Bankers Petroleum Ltd. of Calgary has announced that its first well in the Ardmore Woodford flowed 470 Mcf and six barrels of condensate per day with 25 percent of the frac fluid still unrecovered.
The company estimated original gas in place at 222 Bcf per section based on a Schlumberger gas shale log analysis.
Ed Gallegos of Iron Sights Operating Inc. in Stillwater, Okla., said his company has 17,000 net acres in the play area. Others in the play include Range Resources, Wagner and Brown, Cimarex Energy, Chesapeake Energy, Walter Oil & Gas, Antero Resources and Oracle Resources.
Gallegos said drilling has encountered about 300 gross feet of Woodford pay overlain by 60 feet of fractured Woodford.
“The total Woodford interval is 300 feet thick with the upper 60 feet being chert, then 120 feet of organic black shale, 100 feet of shale-chert laminations and 10 feet of green shale with a detrital interval on the bottom of the sequence,” he said.
Porosities are in the 20-26 percent range as interpreted by density logs, and “in addition, you have all the tectonics in this area that have enhanced the natural fracturing,” he said.
Ordovician Highs
A 3-D seismic shoot is under way in the Cumberland Syncline extension area of the basin, according to Gallegos.
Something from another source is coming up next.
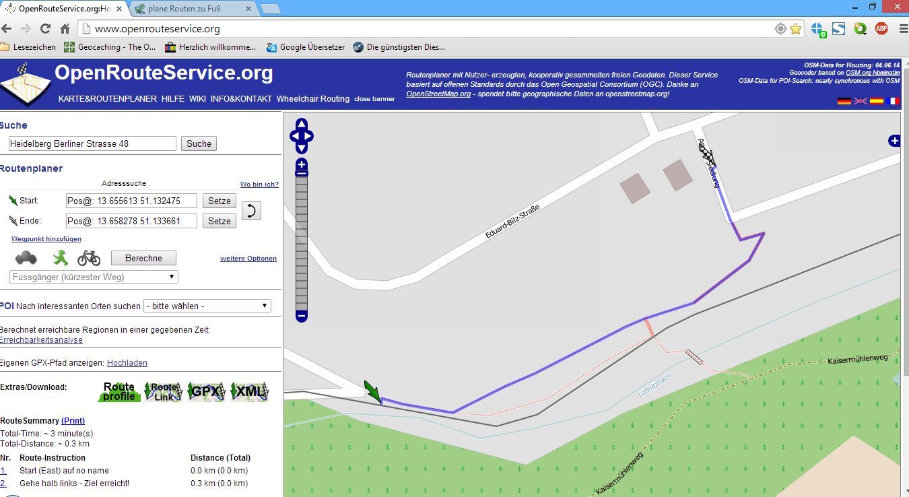Open the HILFE menu item

(x=172, y=99)

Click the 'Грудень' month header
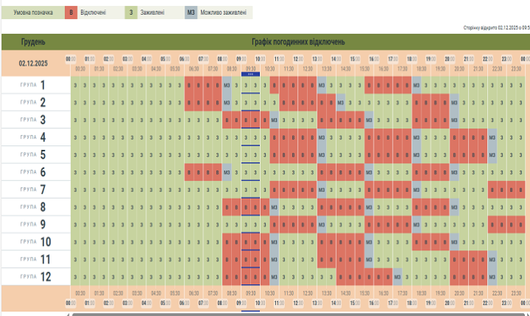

“That’s going to uncover a lot of Ordovician highs that haven’t been drilled,” he noted.
Gallegos expects operators in the Ardmore Woodford play to move toward fractured horizontal wells soon, improving production rates.
“There are several vertical wells in the area with cumulative production of 2-5 Bcf,” he said. “If horizontal drilling enhances the Woodford production here as it has in other areas, this should turn out to be the best shale production in the state.”